Kimse otuz kuruş için hayatını ortaya koymaz demiş Napoleon, onlara uğruna ölebilecekleri bir sebep vermelisiniz.

İnsanların garip, hiç olmayacak, azıcık düşünüldüğünde musluğun altına tutulmuş tuz gibi eriyecek iddiaları bu kadar fazla tekrar etmelerinin sebebi de, kendilerini bir hikayenin parçası olarak görebilmeleri. İnsanların inanç alanı diyerek birbirlerine tanıdıkları hakların sebebi de bu, hepimiz bir şeylere inanıyoruz, bunları çoğunun fazla incelendiğinde boş olduğunun da farkındayız, velakin onlara inanmaya mahkumuz, yoksa hayatımız çözülüverecek ve bedavadan edindiğimiz mutluluk yok olacak.

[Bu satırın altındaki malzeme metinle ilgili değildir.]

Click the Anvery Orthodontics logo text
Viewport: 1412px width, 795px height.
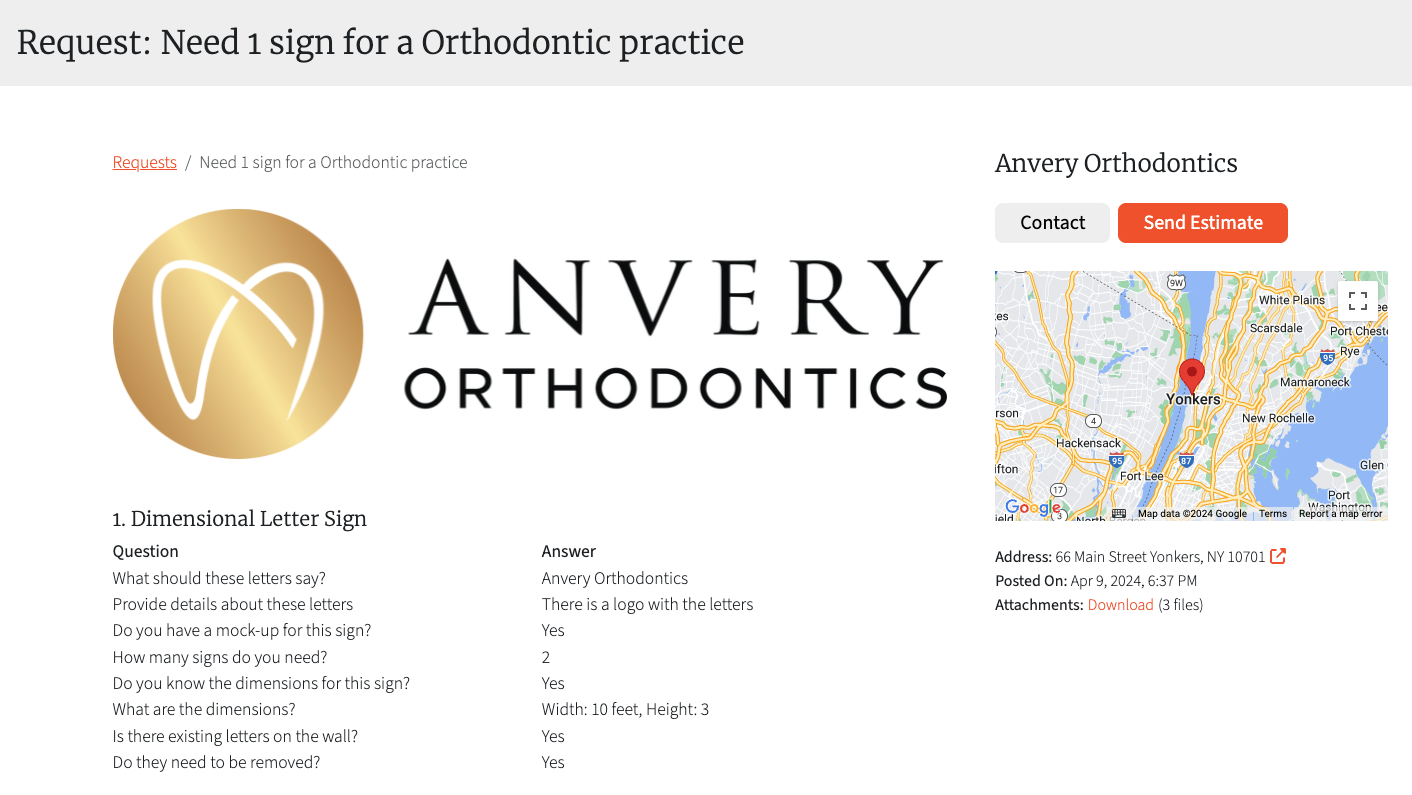pyautogui.click(x=675, y=334)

Laiklik dediğimiz şeyi de böyle tarif etmek daha doğru olabilir, neticede bugün Atatürkçüler de dindarların sarılması gibi sarılıyor hikayeye. _Dileyenin dilediği hikayeye inanma hakkı vardır, ancak bu hikayelere bakarak toplumu yönetemez__ bence yapılmaya çalışılan Laiklik tariflerinden daha geniş ve anlamlı.

Hikaye deyince yanlış anlaşılmasın, bunların tanım itibariyle yanlış olmaları şart değil, genelde yanlıştır, ancak doğru da olabilirler, önemli olan insanların günlük hayatlarının dışında ve bu hayatlarına aslında olmayan bir anlam katıyor olması.

İnsanların mitlerine dokunmayı sevmiyorum. Boş yere üzüntü.